2.9k views Asked by At

File.WriteAllText is inserting a space after every letter and quotation.

Example:

Original File

"JobID" "ParentJobID"

New File

" J o b I D "    " P a r e n t J o b I D "

CODE

using System;
using System.IO;
using System.Collections.Generic;
using System.Linq;
using System.Text;

namespace ProcessOutputLogTransfer
{
    class Program
    {
        static void Main(string[] args)
        {

            string content = File.ReadAllText(@"C:\Documents and Settings\All Users\Application Data\Microsoft\Windows NT\MSFax\ActivityLog\OutboxLOG.txt");

        File.WriteAllText(@"C:\FAXLOG\OutboxLOG.txt", content, Encoding.UTF8);
        }
    }
}
6

There are 6 answers

0
Jon Skeet On BEST ANSWER

I don't think it's WriteAllText that's doing this. I believe it's ReadAllText, which defaults to reading using UTF-8 - I suspect your OutboxLOG.txt file is actually written in UTF-16, instead. Try this:

string inputPath = @"C:\Documents and Settings\All Users\Application Data\"
                 + @"Microsoft\Windows NT\MSFax\ActivityLog\OutboxLOG.txt";
string outputPath = @"C:\FAXLOG\OutboxLOG.txt";

string content = File.ReadAllText(inputPath, Encoding.Unicode);
File.WriteAllText(outputPath, content, Encoding.UTF8);
0
Philippe Leybaert On

The original file is probably encoded in Unicode (16 bit)

Try reading it like this:

  File.ReadAllText(@"C:\Documents and Settings\All Users\Application Data\Microsoft\Windows NT\MSFax\ActivityLog\OutboxLOG.txt",Encoding.Unicode);
0
djdanlib On

If you're just copying a file, use File.Copy instead.

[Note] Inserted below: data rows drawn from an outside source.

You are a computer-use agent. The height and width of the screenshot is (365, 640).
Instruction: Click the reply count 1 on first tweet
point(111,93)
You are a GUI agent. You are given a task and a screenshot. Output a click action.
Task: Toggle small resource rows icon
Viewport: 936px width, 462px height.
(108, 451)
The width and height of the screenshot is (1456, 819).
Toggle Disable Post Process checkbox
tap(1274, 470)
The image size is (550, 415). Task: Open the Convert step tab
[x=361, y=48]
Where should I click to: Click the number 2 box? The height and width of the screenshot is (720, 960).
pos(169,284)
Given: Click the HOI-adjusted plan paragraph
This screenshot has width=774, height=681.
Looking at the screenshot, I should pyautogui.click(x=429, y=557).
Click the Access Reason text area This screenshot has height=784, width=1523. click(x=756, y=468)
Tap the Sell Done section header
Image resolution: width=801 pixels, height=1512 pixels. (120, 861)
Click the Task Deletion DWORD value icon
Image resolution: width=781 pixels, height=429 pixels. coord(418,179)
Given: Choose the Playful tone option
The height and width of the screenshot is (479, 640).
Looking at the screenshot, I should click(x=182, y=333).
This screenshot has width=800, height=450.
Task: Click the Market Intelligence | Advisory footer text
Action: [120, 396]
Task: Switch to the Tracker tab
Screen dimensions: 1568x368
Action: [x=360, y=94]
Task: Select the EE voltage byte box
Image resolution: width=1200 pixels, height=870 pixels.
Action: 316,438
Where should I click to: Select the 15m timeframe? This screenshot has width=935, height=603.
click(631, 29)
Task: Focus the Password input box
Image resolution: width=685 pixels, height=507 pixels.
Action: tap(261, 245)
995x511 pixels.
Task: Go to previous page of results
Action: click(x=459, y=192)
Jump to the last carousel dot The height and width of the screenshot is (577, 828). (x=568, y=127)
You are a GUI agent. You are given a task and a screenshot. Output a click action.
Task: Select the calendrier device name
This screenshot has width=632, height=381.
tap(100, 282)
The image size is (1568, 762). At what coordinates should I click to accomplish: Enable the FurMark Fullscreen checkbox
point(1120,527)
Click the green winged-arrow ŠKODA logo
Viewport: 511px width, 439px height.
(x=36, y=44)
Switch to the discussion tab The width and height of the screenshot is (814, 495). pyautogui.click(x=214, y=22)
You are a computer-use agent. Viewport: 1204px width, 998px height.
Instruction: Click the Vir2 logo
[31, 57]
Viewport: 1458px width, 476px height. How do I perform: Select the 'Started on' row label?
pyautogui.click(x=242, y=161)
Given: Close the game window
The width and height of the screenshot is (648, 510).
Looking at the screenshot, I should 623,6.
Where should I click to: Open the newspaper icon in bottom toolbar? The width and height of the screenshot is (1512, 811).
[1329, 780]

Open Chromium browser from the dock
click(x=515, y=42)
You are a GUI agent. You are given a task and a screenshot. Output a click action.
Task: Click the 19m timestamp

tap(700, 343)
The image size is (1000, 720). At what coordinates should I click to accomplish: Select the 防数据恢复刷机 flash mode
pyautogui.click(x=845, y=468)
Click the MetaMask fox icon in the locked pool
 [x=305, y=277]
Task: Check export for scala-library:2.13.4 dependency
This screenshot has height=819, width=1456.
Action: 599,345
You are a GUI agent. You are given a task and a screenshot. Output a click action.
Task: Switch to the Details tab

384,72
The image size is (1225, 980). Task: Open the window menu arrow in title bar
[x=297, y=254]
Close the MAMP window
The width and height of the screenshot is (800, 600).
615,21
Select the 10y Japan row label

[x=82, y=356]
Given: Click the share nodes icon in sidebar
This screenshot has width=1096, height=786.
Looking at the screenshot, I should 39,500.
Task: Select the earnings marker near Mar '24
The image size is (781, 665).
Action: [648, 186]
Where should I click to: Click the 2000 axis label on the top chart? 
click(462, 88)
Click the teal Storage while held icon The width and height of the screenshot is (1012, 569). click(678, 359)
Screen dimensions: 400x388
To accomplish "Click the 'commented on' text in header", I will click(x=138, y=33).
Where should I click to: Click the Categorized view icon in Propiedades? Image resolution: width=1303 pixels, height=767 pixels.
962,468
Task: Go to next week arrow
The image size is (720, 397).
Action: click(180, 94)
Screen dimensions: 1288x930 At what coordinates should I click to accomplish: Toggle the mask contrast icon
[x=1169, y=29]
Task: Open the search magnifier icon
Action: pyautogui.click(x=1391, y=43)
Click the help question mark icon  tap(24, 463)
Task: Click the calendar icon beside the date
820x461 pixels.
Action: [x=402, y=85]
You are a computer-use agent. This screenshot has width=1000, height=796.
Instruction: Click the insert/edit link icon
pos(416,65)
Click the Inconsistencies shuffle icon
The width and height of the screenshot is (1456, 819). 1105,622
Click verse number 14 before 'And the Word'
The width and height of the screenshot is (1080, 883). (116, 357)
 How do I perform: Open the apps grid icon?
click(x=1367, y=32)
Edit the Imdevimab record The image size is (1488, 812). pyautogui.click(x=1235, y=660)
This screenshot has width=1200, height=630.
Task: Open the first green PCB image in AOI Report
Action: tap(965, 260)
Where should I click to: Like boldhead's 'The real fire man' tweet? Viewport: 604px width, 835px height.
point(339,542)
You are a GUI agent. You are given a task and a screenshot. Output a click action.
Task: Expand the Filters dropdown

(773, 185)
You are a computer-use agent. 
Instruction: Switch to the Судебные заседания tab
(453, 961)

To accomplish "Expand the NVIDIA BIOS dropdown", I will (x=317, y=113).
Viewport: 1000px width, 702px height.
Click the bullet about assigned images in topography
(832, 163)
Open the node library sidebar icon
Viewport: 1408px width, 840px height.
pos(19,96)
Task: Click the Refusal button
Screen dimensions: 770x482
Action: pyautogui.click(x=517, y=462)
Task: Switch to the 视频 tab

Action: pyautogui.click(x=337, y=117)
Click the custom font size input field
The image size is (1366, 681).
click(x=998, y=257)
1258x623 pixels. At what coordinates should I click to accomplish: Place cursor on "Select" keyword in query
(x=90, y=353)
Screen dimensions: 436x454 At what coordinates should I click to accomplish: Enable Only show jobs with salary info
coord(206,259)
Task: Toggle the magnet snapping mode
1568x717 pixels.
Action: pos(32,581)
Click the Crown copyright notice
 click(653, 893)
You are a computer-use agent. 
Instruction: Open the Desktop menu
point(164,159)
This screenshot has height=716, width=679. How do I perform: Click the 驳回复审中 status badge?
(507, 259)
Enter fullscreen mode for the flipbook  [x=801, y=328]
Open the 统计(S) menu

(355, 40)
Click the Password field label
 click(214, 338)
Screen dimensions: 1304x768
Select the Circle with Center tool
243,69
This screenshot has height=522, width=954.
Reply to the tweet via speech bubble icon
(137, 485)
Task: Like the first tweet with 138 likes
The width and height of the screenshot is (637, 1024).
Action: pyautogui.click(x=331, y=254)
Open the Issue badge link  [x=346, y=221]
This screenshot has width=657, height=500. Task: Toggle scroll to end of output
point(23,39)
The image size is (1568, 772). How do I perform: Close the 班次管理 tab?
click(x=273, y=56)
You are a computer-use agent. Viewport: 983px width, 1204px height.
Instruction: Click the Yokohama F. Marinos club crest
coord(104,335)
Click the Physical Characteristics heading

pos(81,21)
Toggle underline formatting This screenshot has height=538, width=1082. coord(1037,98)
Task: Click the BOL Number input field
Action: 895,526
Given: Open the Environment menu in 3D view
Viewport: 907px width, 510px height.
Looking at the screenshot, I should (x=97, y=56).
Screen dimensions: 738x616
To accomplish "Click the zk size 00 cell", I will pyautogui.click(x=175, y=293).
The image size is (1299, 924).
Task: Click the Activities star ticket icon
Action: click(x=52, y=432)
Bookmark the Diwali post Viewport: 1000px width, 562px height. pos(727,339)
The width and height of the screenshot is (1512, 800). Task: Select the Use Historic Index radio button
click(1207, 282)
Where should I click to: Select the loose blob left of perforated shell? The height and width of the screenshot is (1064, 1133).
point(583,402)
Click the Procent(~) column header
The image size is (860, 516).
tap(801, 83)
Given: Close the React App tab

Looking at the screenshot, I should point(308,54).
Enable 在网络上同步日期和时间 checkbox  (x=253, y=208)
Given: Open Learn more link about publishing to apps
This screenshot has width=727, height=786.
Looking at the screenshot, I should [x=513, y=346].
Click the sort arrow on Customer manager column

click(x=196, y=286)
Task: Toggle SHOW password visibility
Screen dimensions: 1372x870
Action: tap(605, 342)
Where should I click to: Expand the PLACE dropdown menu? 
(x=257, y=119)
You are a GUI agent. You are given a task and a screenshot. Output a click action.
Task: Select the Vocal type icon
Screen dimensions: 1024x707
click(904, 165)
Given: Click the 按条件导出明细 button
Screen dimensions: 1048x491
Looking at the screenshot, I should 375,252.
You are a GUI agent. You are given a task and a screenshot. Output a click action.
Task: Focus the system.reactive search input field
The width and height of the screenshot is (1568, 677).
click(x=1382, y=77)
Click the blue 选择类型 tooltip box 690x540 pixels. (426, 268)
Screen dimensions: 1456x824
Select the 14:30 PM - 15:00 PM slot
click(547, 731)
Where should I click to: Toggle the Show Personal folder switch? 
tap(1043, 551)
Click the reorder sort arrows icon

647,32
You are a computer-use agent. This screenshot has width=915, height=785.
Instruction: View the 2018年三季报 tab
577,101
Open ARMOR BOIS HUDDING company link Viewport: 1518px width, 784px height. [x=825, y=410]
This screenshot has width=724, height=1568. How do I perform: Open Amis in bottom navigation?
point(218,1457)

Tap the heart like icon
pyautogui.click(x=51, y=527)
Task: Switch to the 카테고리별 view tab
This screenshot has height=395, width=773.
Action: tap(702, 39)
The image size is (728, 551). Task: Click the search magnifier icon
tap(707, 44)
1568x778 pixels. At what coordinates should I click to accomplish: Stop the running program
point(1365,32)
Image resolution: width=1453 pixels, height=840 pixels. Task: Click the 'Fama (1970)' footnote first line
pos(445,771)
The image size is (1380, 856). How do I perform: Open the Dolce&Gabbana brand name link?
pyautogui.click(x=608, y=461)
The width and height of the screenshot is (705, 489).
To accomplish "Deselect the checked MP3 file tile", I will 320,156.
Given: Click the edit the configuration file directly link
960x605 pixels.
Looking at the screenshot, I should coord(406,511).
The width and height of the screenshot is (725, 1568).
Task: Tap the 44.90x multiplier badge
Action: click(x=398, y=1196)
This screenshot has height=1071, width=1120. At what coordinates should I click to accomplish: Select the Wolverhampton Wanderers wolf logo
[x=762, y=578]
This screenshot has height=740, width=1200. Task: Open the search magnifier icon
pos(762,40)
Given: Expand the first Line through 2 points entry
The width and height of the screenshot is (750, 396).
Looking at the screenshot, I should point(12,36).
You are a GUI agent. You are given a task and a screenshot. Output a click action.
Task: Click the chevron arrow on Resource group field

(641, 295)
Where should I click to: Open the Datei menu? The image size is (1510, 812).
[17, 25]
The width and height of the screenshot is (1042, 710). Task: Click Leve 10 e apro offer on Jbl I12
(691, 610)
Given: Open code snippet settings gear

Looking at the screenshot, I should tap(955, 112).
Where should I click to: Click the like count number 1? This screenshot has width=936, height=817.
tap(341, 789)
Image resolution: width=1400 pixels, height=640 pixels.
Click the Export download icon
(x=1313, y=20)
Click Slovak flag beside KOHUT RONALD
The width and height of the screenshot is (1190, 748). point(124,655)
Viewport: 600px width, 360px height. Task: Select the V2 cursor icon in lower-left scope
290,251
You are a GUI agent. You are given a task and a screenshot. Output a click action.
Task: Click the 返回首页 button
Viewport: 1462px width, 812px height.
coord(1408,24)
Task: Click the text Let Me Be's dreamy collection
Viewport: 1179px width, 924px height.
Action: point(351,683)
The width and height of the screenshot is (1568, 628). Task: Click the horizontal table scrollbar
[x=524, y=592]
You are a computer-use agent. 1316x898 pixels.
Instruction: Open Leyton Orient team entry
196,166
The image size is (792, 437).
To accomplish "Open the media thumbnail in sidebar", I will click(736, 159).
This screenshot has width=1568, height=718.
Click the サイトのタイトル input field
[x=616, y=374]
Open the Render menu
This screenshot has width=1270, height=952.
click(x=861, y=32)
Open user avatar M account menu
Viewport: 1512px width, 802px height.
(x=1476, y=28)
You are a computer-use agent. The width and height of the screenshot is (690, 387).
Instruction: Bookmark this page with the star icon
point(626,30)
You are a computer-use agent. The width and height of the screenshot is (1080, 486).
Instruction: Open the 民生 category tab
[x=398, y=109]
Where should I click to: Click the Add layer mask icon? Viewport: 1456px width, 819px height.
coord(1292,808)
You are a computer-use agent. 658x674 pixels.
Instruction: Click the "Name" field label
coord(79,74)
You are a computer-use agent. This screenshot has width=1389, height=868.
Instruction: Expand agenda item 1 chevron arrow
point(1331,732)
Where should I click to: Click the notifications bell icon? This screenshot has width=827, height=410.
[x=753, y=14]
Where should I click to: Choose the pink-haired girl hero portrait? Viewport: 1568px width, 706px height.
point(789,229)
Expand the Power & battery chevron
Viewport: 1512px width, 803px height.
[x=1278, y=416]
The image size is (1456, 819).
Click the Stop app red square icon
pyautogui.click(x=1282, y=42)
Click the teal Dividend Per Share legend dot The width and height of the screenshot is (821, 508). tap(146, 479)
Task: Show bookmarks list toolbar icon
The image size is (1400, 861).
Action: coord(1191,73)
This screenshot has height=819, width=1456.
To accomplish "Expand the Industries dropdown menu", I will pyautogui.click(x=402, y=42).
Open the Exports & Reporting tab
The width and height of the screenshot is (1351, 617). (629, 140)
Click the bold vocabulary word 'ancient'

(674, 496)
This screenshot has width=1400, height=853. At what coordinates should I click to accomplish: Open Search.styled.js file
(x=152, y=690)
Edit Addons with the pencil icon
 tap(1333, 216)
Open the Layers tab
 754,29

That being said, this sounds like an encoding issue. Try using the File.ReadAllText method overload that includes the second argument, which specifies encoding. Make sure you're using the same encoding all the way through your process.

0
Jon On

File.WriteAllText is certainly not so egregiously buggy; if it were, people would have already noticed.

The immediate problem here is that ReadAllText does not correctly detect the encoding of your input file. This method is documented to detect encodings based on the presence of BOMs, and the documentation says that encoding formats UTF-8 and UTF-32 (both big-endian and little-endian) can be detected.

The underlying issue is that you cannot simply treat files as "text" today, and detection is not very reliable and does not always work; for guaranteed results you also need to know the encoding used. Call the other overload of ReadAllText, specifying the correct encoding parameter, and the problem will be solved.

0
MethodMan On

Why not use ReadAllLines would that work for you instead of read all text

0
dgvid On

Try this:

string content = File.ReadAllText(@"C:\Documents and Settings\All Users\Application Data\Microsoft\Windows NT\MSFax\ActivityLog\OutboxLOG.txt",
                                  System.Text.Encoding.Unicode);